→ INFORMATION:
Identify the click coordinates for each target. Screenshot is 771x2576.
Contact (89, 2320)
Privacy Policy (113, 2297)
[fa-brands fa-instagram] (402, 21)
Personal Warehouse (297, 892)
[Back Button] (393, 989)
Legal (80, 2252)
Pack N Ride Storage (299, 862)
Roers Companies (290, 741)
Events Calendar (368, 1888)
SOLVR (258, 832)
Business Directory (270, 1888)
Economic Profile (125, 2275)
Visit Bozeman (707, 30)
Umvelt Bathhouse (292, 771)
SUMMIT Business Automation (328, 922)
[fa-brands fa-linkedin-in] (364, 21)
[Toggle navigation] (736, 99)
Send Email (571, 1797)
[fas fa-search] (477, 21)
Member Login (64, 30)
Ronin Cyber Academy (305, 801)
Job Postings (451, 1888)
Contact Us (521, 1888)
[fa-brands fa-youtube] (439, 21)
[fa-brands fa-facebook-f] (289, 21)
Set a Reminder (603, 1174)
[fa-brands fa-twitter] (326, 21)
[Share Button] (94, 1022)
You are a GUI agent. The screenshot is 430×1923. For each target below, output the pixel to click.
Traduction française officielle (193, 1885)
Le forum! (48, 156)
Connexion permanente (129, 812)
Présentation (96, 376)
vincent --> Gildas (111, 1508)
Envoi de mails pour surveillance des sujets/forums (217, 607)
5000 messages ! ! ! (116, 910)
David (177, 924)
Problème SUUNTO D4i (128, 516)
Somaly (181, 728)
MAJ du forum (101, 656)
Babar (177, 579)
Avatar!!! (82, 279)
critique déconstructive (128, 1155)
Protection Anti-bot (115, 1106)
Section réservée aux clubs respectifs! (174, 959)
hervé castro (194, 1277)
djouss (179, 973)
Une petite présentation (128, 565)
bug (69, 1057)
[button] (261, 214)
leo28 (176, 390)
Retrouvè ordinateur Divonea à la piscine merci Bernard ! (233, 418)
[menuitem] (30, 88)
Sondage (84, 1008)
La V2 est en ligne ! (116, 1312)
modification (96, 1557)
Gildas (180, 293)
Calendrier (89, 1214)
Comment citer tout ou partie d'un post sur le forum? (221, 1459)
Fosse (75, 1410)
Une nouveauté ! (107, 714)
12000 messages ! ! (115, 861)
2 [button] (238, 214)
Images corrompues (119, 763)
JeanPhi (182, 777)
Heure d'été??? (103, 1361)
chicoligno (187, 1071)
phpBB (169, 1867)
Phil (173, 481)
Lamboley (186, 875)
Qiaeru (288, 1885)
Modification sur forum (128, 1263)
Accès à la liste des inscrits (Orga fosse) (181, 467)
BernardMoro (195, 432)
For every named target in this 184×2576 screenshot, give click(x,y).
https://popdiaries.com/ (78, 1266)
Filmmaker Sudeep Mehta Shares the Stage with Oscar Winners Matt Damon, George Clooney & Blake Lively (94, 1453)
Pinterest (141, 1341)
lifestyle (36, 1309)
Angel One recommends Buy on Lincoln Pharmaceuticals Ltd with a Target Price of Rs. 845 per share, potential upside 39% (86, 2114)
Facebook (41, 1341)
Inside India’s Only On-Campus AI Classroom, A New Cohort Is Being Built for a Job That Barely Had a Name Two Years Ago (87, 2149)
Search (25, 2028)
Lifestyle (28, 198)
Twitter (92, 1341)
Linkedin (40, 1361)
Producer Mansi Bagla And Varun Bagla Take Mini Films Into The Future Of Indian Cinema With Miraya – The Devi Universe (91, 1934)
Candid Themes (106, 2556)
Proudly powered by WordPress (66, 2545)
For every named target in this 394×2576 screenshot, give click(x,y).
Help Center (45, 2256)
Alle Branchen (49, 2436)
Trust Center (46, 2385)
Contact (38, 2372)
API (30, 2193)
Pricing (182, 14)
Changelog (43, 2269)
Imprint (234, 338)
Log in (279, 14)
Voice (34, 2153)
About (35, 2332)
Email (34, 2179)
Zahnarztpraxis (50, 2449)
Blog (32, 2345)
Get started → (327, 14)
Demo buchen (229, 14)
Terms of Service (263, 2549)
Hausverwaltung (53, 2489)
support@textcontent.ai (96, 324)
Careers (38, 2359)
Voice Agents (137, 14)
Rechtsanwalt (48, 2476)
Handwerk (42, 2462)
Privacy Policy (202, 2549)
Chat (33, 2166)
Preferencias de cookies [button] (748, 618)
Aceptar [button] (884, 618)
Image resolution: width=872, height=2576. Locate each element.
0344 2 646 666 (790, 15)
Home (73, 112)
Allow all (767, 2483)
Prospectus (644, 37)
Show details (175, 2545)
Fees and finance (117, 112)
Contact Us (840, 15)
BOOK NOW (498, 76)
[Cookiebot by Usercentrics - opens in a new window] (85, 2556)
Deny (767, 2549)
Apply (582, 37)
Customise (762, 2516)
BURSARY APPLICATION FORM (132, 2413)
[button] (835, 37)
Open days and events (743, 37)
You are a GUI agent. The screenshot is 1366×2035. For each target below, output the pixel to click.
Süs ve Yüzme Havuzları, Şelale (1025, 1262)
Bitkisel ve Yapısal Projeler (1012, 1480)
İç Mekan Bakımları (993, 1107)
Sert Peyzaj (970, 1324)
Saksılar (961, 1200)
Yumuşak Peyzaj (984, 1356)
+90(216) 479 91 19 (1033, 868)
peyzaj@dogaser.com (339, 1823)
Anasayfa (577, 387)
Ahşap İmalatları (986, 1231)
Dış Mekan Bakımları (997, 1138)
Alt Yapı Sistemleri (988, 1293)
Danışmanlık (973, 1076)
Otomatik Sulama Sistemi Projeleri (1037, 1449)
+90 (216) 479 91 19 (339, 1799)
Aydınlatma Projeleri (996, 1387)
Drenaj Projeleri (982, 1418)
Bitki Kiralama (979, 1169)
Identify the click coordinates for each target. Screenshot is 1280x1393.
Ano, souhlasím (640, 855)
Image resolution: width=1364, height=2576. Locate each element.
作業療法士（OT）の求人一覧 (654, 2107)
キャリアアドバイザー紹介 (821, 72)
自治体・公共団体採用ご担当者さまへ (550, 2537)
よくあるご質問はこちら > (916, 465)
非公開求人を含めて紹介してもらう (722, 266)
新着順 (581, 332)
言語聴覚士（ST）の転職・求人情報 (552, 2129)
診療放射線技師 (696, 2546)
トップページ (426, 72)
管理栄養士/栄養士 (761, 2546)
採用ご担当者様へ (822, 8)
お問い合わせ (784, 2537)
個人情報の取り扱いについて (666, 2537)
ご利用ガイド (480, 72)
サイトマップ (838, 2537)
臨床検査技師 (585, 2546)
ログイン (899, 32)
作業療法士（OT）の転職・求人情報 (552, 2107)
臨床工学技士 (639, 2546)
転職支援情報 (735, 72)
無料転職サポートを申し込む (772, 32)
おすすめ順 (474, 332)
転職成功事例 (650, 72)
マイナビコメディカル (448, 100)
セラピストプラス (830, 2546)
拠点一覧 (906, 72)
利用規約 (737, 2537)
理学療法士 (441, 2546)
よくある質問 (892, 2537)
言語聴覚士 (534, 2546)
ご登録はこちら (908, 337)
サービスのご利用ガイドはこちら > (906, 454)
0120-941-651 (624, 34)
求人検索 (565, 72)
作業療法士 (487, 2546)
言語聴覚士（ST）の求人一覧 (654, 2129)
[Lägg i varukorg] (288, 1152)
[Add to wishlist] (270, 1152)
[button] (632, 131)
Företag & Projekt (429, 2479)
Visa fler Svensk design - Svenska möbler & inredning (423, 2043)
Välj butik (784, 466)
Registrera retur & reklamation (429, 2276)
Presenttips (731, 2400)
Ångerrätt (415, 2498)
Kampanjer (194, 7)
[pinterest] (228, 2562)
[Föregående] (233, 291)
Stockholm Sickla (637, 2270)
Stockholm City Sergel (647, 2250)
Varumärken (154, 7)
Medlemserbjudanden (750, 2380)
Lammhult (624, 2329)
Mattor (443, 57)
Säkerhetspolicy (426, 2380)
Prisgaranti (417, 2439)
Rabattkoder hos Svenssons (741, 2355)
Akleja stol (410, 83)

→ TASK STATEMENT: The word to find is "pixel". Copy every line of the records that holds it.

→ OUTPUT FOR THIS TASK:
You are a GUI agent. The screenshot is 430×1923. For each target below, output the pixel to click.
You are a GUI agent. The screenshot is 1366×2035. For each target below, output the pixel to click.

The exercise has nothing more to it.